Richard Dove Williams Jr. (born February 14, 1942) is a former American tennis coach and the father of tennis players Venus Williams and Serena Williams.

Early life 
Williams is the oldest of five children and the only son of Julia Mae ( Metcalf) and Richard Dove Williams of Shreveport, Louisiana. His younger sisters are Pat, Barbara, Penny, and Faye. After graduating from high school he moved to Saginaw, Michigan and then to California.

Tennis coaching 

Williams took tennis lessons from a man known as "Old Whiskey" and decided his future daughters would be tennis professionals after seeing Virginia Ruzici playing on television. Williams said that he wrote up an 85-page plan and started giving lessons to Venus and Serena when they were four and a half, taking them to practice on public tennis courts.  Williams later added that he felt he took them too early and  age six would have been more suitable.

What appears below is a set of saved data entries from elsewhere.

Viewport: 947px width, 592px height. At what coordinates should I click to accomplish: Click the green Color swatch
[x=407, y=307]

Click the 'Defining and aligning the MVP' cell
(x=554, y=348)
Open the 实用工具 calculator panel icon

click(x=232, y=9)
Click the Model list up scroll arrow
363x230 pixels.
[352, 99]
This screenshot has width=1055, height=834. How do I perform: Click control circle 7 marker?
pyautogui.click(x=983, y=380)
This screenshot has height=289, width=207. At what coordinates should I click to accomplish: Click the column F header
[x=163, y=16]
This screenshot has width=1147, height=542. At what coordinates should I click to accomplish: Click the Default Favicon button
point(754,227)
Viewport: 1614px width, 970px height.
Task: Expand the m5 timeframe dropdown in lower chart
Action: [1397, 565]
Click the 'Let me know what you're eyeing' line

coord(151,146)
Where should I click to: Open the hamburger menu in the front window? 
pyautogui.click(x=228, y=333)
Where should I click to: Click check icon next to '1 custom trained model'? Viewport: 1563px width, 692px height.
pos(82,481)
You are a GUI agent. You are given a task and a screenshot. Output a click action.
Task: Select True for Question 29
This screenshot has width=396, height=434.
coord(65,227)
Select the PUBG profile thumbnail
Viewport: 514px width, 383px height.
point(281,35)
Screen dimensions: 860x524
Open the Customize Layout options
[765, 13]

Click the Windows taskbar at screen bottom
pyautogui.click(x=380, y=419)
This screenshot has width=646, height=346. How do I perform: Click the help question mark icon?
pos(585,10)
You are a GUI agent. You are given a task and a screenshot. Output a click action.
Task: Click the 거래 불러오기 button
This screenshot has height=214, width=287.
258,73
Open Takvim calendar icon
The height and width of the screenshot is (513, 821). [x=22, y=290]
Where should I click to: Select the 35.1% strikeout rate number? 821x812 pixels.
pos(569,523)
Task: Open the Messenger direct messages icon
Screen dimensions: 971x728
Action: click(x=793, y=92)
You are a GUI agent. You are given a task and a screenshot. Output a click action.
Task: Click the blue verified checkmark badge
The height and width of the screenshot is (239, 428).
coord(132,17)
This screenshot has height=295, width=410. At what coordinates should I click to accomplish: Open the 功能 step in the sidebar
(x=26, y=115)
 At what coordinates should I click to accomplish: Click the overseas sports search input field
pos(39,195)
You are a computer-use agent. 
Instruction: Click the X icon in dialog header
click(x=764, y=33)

In 1995, Williams withdrew his daughters from a tennis academy and coached them himself. Within a few years, they were winning grand slam tournaments.

Serena won the US Open in 1999 and Venus beat Lindsay Davenport to win the 2000 Wimbledon title. After that victory, Richard shouted "Straight Outta Compton!", in reference to a song by N.W.A based in Compton, California, the same area in Los Angeles where the family once resided. He jumped over the NBC broadcasting booth, catching Chris Evert by surprise and performing a triumphant dance. Evert said that the broadcasters "thought the roof was coming down".

Personal life 

Born in Shreveport, Louisiana to a family of sharecroppers, Richard Williams had childhood experiences with racism.  He has been open about his difficult childhood and experiences with racism and has credited his faith as a source of strength throughout each season of his life. Williams has been married three times and has nine children. 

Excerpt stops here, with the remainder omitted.